Background technology
Semiconductor integrated circuit technology, after the technology node entering into 90nm characteristic size, maintains or improves transistor
Can be more and more challenging.In sub-22nm field, high K gate insulation and metal gates are used to maintain and improve transistor
Performance.But, when gate line bar rule little progress enters sub-22nm field, the controllability of gate line bar formation process starts to run into very
A big difficult problem, people cannot control the pattern of obtained grid lines well, and this influences whether the performance of transistor.

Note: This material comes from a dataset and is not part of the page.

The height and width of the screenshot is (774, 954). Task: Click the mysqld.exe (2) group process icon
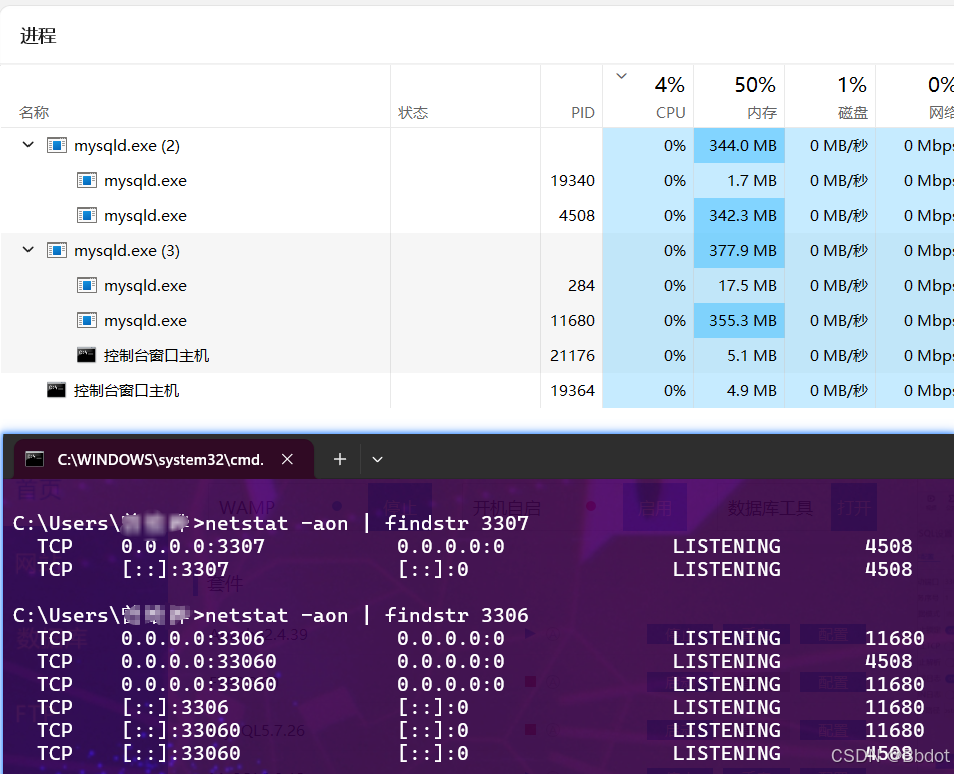(58, 145)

Accordingly, it is desirable to provide a kind of new transistor fabrication process, it is possible to while forming the most tiny gate line bar, make
Technical process has a controllability, and can Simplified flowsheet, thus better assure that transistor performance.
Summary of the invention
The present invention provides the manufacture method of a kind of transistor, utilizes clearance wall technology to form grid, overcomes prior art
Present in process controllability difference defect.Its
According to an aspect of the present invention, the present invention provides a kind of method, semi-conductor device manufacturing method, it includes walking as follows
Rapid:
Semiconductor substrate is provided, this Semiconductor substrate is formed sti structure, and carries out well region injection;
Form the dummy gate electrode storehouse being made up of dummy gate electrode and dummy gate electrode insulating barrier;
Comprehensive deposition the first spacer material layer, and being etched back to, formed be positioned at described dummy gate electrode insulating barrier and
The first clearance wall on the side of described dummy gate electrode;
Comprehensive deposition the second spacer material layer, and be etched back to, form the side being positioned at described first clearance wall
On the second clearance wall;
Comprehensive deposition third space wall material layer, and be etched back to, form the side being positioned at described second clearance wall
On third space wall;
Remove described second clearance wall, form gate recess;
It is sequentially depositing gate insulating material layer and gate material layers;
Use CMP, remove the described gate material layers of part and described gate insulating material layer so that described grid material
Within the bed of material and described gate insulating material layer are only located at described gate recess, thus form grid and gate insulator;
Remove described dummy gate electrode and described dummy gate electrode insulating barrier.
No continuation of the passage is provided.